The CFO spoke at the Deutsche Bank media, internet and telecom conference where he provided an update on AT&T’s growth strategy ahead of the WarnerMedia transaction closing.
The investment in growth, combined with additional investment to support the ongoing rationalisation of AT&T’s business wireline portfolio, is expected to drive year-on-year increase in capital investment.
The company adds that it expects around $600 million in headwinds from its 3G shutdown costs.
Desroches also said that AT&T intends to become the best broadband provider in the US, underpinned by a “best-in-class network” with fibre at its foundation and integrated with wireless.

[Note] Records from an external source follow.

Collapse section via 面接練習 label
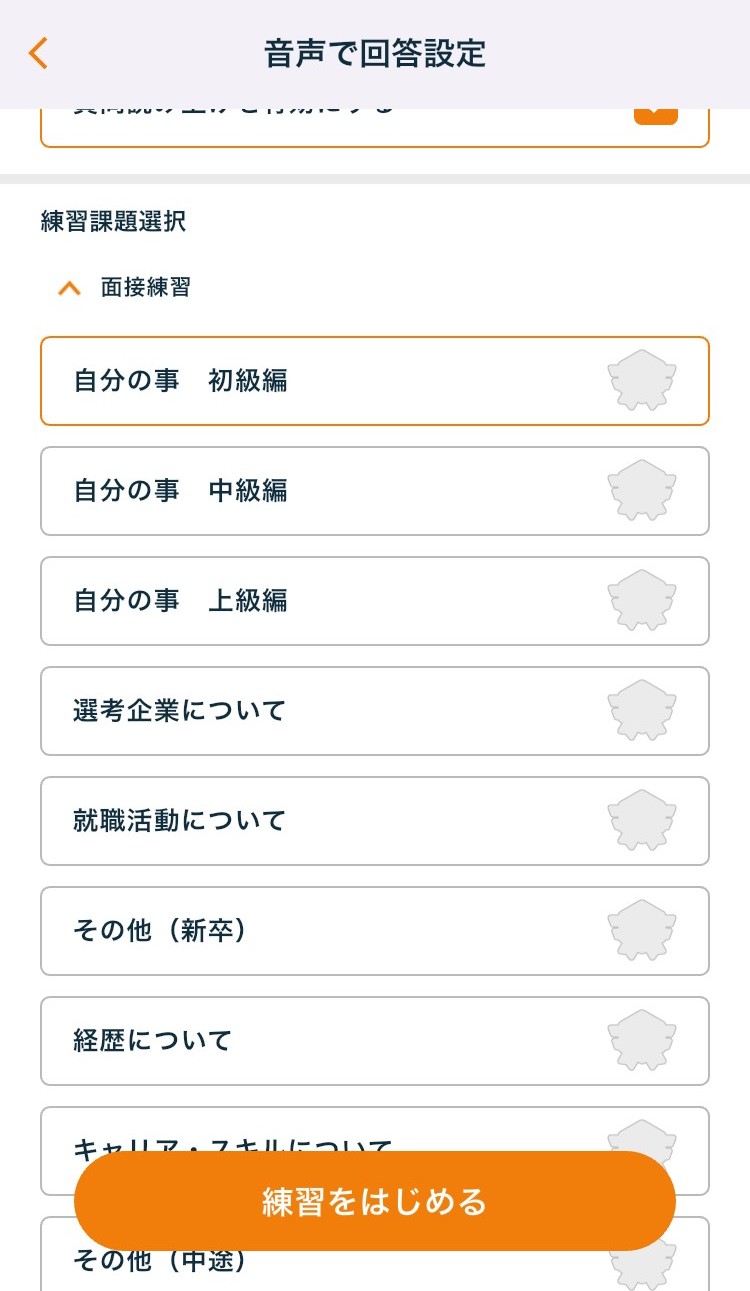This screenshot has width=750, height=1291. coord(145,288)
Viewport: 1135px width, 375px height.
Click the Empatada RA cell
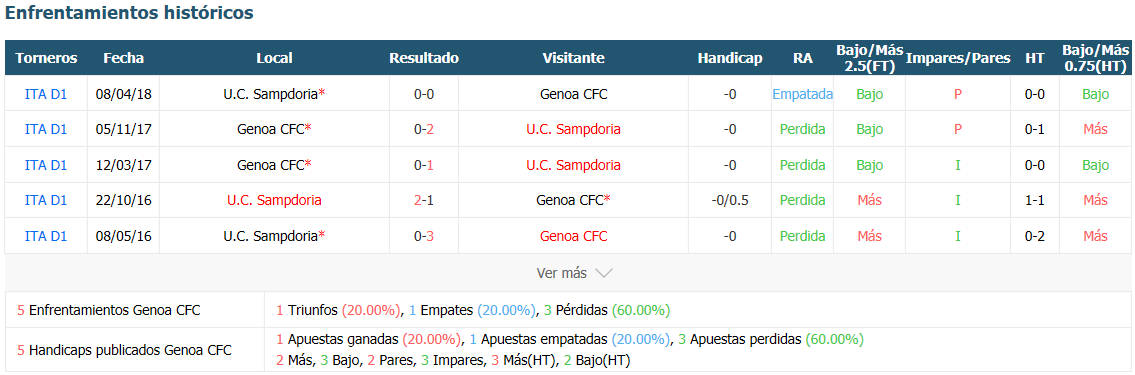(x=802, y=93)
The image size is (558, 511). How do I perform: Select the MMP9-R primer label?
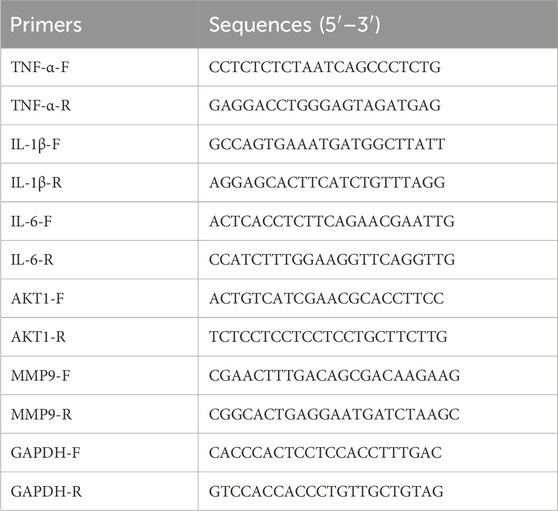tap(41, 414)
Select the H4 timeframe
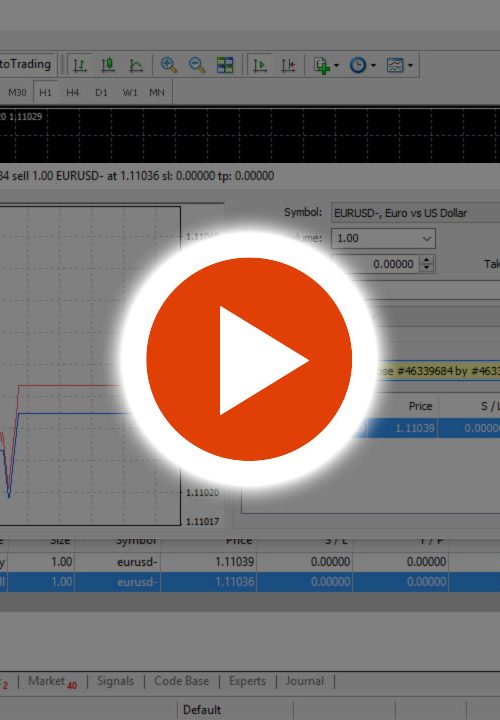This screenshot has height=720, width=500. 73,92
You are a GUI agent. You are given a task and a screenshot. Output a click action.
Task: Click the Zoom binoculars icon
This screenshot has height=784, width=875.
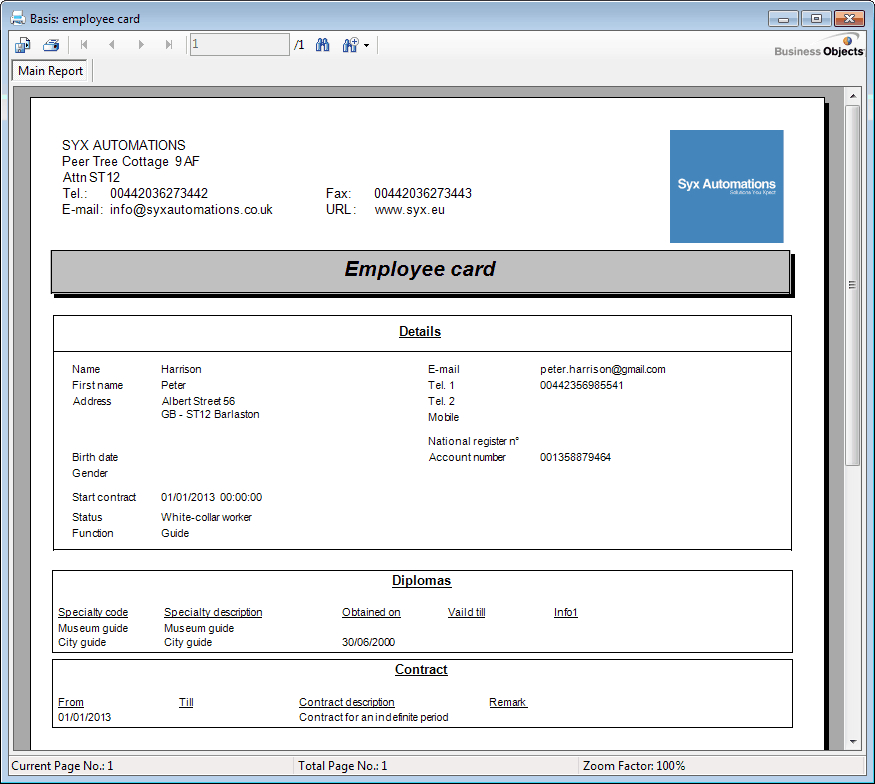pyautogui.click(x=350, y=45)
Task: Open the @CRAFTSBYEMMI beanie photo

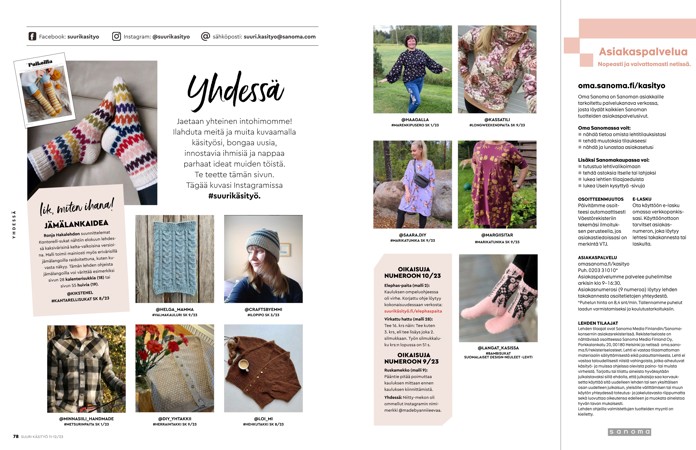Action: tap(263, 259)
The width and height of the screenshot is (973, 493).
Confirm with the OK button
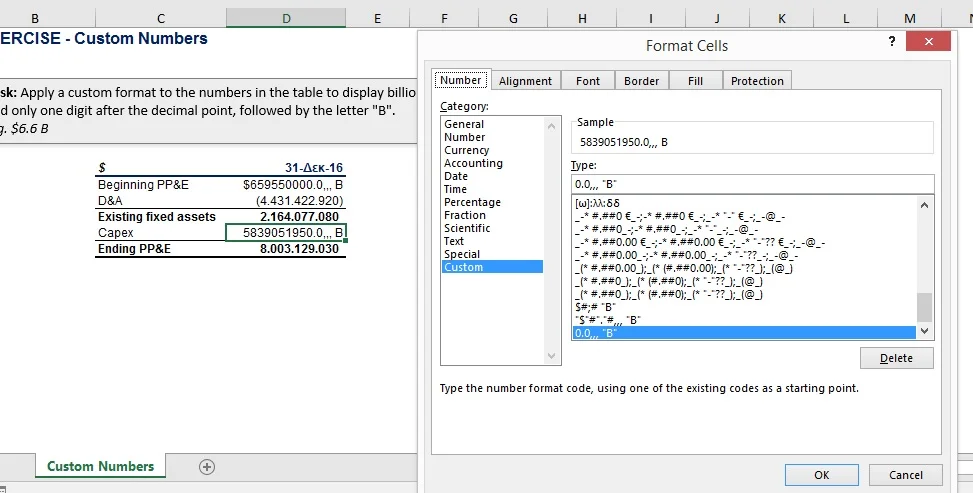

The firm expects to drive additional wireless subscriber growth by maintaining its go-to-market strategy, increasing penetration in underserved areas and cross-selling wireless services.
He added that AT&T will continue to optimise its cost structure through ongoing transformation initiatives with opportunities to drive an additional $2.5 billion in cumulative cost savings over the next two years to reach its goal of $6 billion in run-rate cost savings by 2023.
The company maintains a total-return-oriented capital allocation strategy with a focus on investing for growth with capital investment in the $24 billion range for 2022 and 2023.
At the same time, AT&T will deliver returns to stakeholders via “an attractive dividend near the top of the Fortune 500”.